O presidente da Kroll no Brasil é o norte-americano James Wygand, 52, economista bem-humorado e bacharel em literatura, que concilia artes marciais com a leitura de autores do século 18. Wygand recebeu a Folha no escritório, em montagem, no World Trace Center, em São Paulo.

Folha - A Kroll oferece segurança patrimonial, acompanha casos de sequestros, terrorismo, pirataria industrial e fraudes financeiras. Qual dessas áreas é mais atraente no Brasil?
James Wygand - Segurança patrimonial, especialmente fraude interna nas empresas, desvios de recursos financeiros, redução de riscos e sistemas para empresas familiares em vias de modernização.
Folha - O governo está preocupado com a evasão de divisas e lavagem de dinheiro. A Kroll atua nessas duas áreas?
Wygand - Atua ajudando empresas privadas. Já tivemos um caso, no Brasil, de lavagem de dinheiro que começava dentro de uma companhia, no setor de contas a pagar. Havia um esquema muito bem elaborado de lavagem de dinheiro pago a fornecedores falsos. Chegamos, em alguns casos, a procurar ativos desviados em outros países. Não somos responsáveis por investigação de doleiros, uma função mais policial.
Folha - Qual a forma mais comum de lavagem de dinheiro?
Wygand - É a criação de um fornecedor falso que passa a receber regularmente por fornecimentos que, de fato, não faz. Normalmente está vinculado a pessoas dentro da empresa e o dinheiro é pulverizado em contas bancárias.
Folha - Como é feita a identificação dos fraudadores?
Wygand - Uma empresa criada para fins de fraude normalmente não está fornecendo para mais ninguém no mercado. Não tem uma série de relações bancárias nem referências comerciais.
Folha - O Brasil é um país convidativo para o crime de colarinho branco, com o sigilo bancário? Pode ser considerado um paraíso fiscal?
Wygand - Eu não sei se o sigilo bancário necessariamente estimula a questão criminal. Nos EUA há sigilo bancário. Quando se criam controles burocráticos mais complexos, mais etapas, sempre há maior risco de corrupção. O mercado brasileiro é atraente, não porque existam tantos crimes de colarinho branco por causa do sigilo bancário, mas porque há mais exigências em cima de uma empresa.
Folha - O que muda numa economia sem inflação?
Wygand - Quando se tinha inflação, por exemplo, de 40% ao mês, qualquer desfalque na empresa, digamos, de 10%, representava cinco ou seis dias de ajuste de preços. Em tese, se havia ganho com a inflação, você recuperava parte do que foi levado. Numa economia estável, com inflação que se aproxima de zero, uma diferença de 10% no custo representa o risco de se ficar fora do mercado.

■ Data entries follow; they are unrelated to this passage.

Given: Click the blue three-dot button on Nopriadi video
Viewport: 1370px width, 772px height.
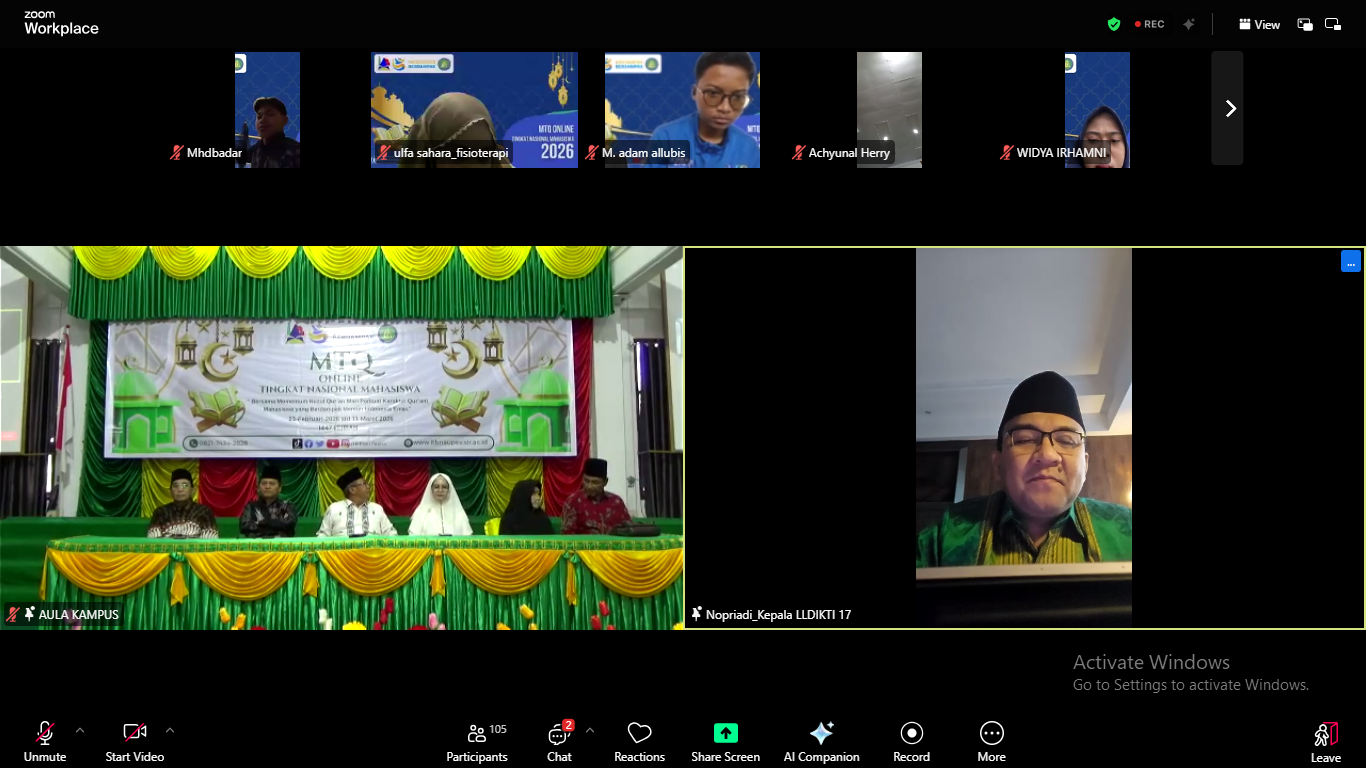Looking at the screenshot, I should 1350,262.
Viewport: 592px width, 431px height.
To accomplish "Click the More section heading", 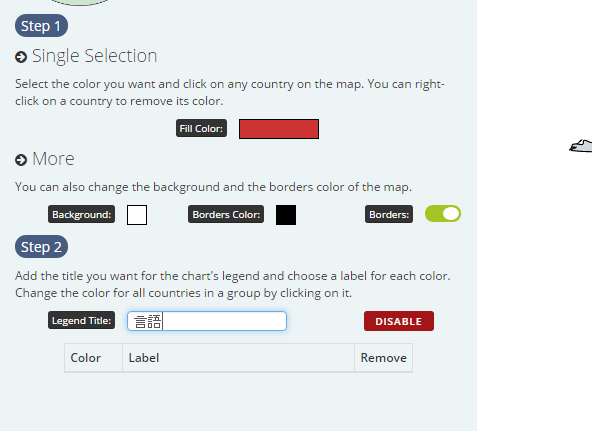I will coord(53,159).
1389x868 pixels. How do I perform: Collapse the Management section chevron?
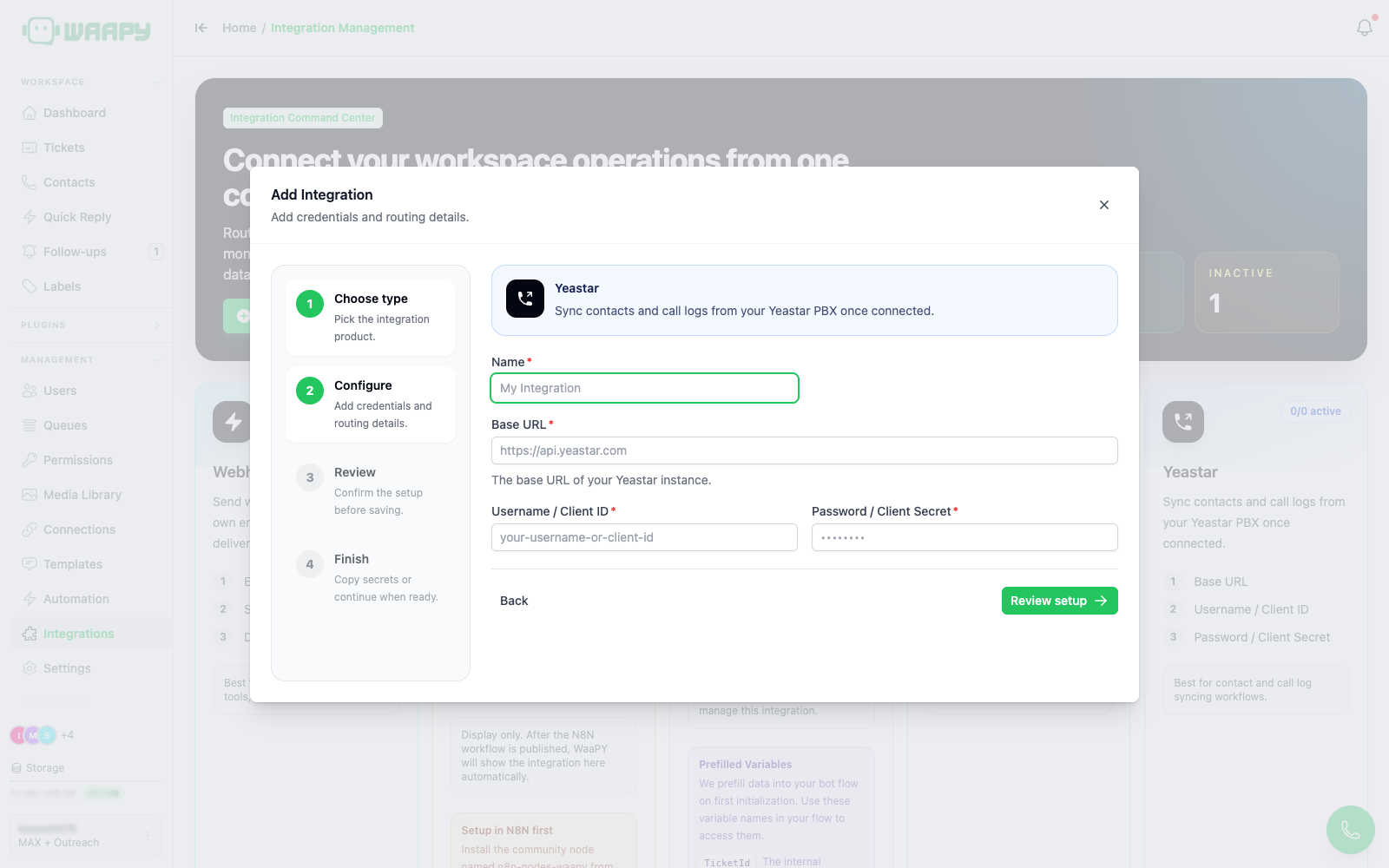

Folha - O empresário brasileiro tem consciência de que vale a pena pagar pela prevenção?
Wygand - Como o mercado brasileiro está se tornando cada vez mais complexo, com níveis de gerência profissional, e não mais familiar, os riscos devem ser controlados. Aquele sobrinho que meteu a mão dentro da empresa e comprou uma casa no Guarujá, um dia vai jantar em casa e você diz que ele terá que pôr o dinheiro de volta na empresa. Se um gerente profissional tem casa comprada com dinheiro que levou da companhia, é uma questão de provar em juízo e não na mesa de jantar.
Folha - Os mecanismos de controle dos bancos, no Brasil, são eficientes para inibir crimes?
Wygand - Em geral, acho que sim. A legislação do Banco Central é bastante específica e rigorosa em relação aos controles sobre os bancos. Há pequenas falhas no sistema de controles internos. Mas isso não é específico do Brasil. Veja o caso do Barings. Muitas vezes há riscos elevados. Em alguns casos, bancos entraram rapidamente no mercado global e têm pequenas falhas no sistema de controle ou na maneira que vêm operando.
Folha - E nos casos de concessões de empréstimos suspeitos?
Wygand - Algumas instituições nos contratam para verificar a idoneidade de qualquer credor potencial acima de, por exemplo, US$ 10 milhões. É sempre bom investigar. De repente, um distribuidor de um produto que você está exportando está envolvido em lavagem de dinheiro para o narcotráfico. Você não quer sua empresa vinculada a uma operação dessas.